Sevindiren sürprizlerle vatandaşın gönlüne giden yollara düşerler. Gönül yolunun düzü-yokuşu patikası, şosesi-asfaltı, yani bütünü önemsemekten geçer ve bu durum insana mutluluk verir.
“Kalpten kalbe yol vardır” denilir. Ama kaç belediye başkanı veya her hangi bir yönetici bu yolun yolcusu olmayı kendine iş edinmiş veya edinir? Tabi bu da apayrı üzerinde araştırılma yapılması mutlak olan bir konu.
3-ZİYAFET: Kendim ve hemcinslerim adına söylemek biraz zor olsa da, gerçekler gizlenmemelidir diye düşünüyorum.
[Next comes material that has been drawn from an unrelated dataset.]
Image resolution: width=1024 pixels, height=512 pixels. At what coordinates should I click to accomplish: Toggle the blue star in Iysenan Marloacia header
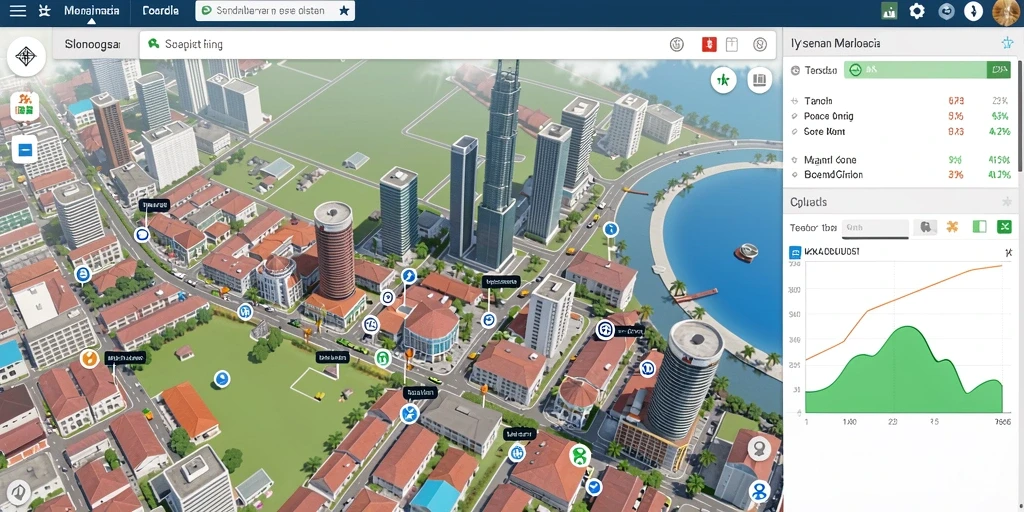coord(1006,43)
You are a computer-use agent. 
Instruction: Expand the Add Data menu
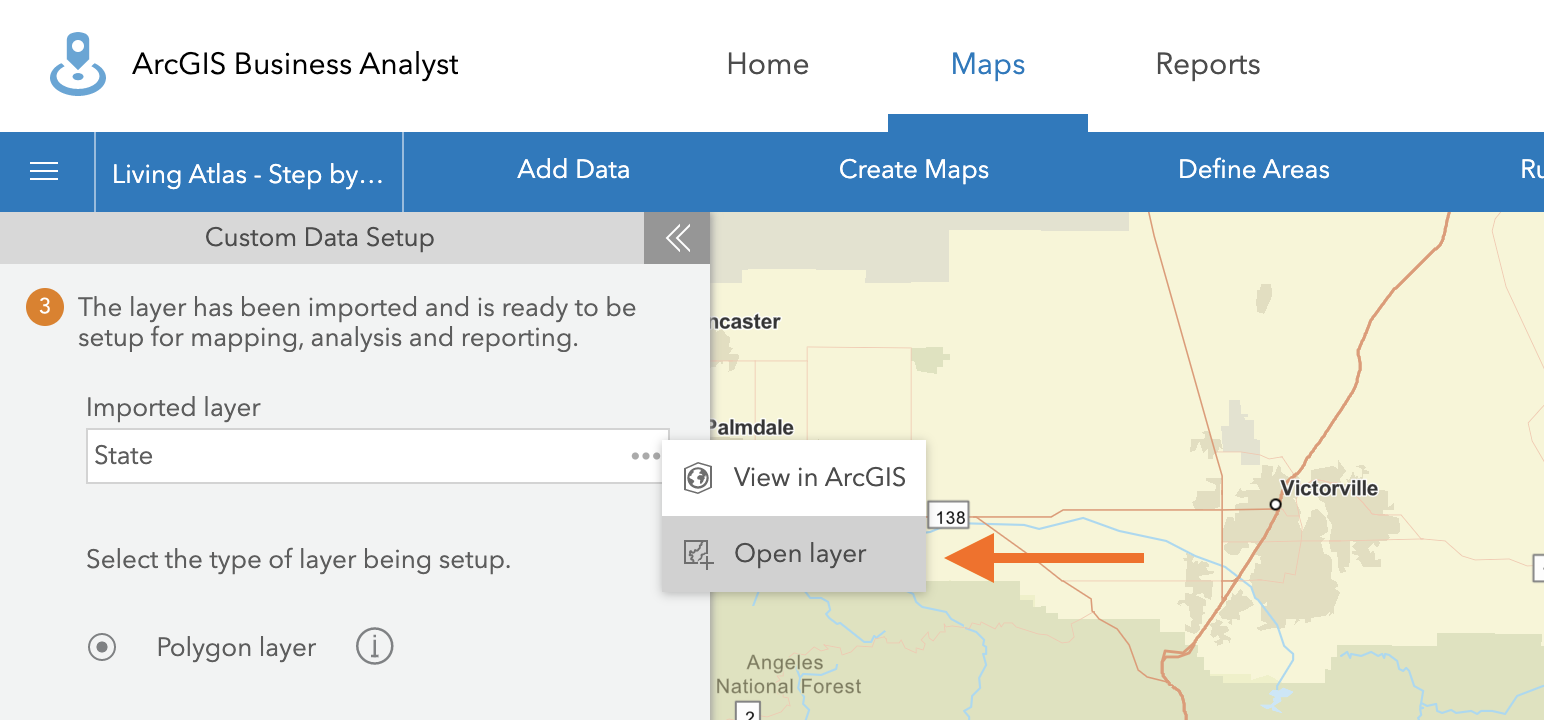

Bu yüzden de, gayet açık ve seçik yazıyorum.
Vatandaşın kalbine giden yol midesinden geçer. Bu durumu bilmeyenimiz olmadığına göre işsiz aç bir adamla sevgi iletişimi kurmak çok zordur. İşte bu sebeple yöneticiler; Ziyafet konusuna çok dikkat etmeli ve önem vermelidirler. Zira bir yöneticinin, vatandaş evinde yiyecek ekmek bulamazken zengin ve lüks sofralar kurup ziyafet vermelerini toplumumuz, hiç uygun görmediği gibi yadırgadığı da bir gerçek.
Buradan hareketle; Vatandaşın alışkanlıklarına ve taleplerine uygun iş ve geçimini sağlayabileceği olanak sağlamak bir yöneticinin asıl görevi olsa gerek. Aksi halde bu konuya önem vermeyen yöneticiler, çok önemli bir sevgi iletişimini göz göre göre kaçırmış olurlar.
Ancak şunu da kesin olarak bilmeliyiz ki, bir Belediye Başkanı beşeri ilişkilerdeki becerisi, marifeti ve o husustaki dakikliği sayesinde karşısındakiyle sevgi iletişimini çok daha güçlendirir. Bu hususta başarılı olan liderlerimizin var olduğunu da yine hepimiz biliyoruz.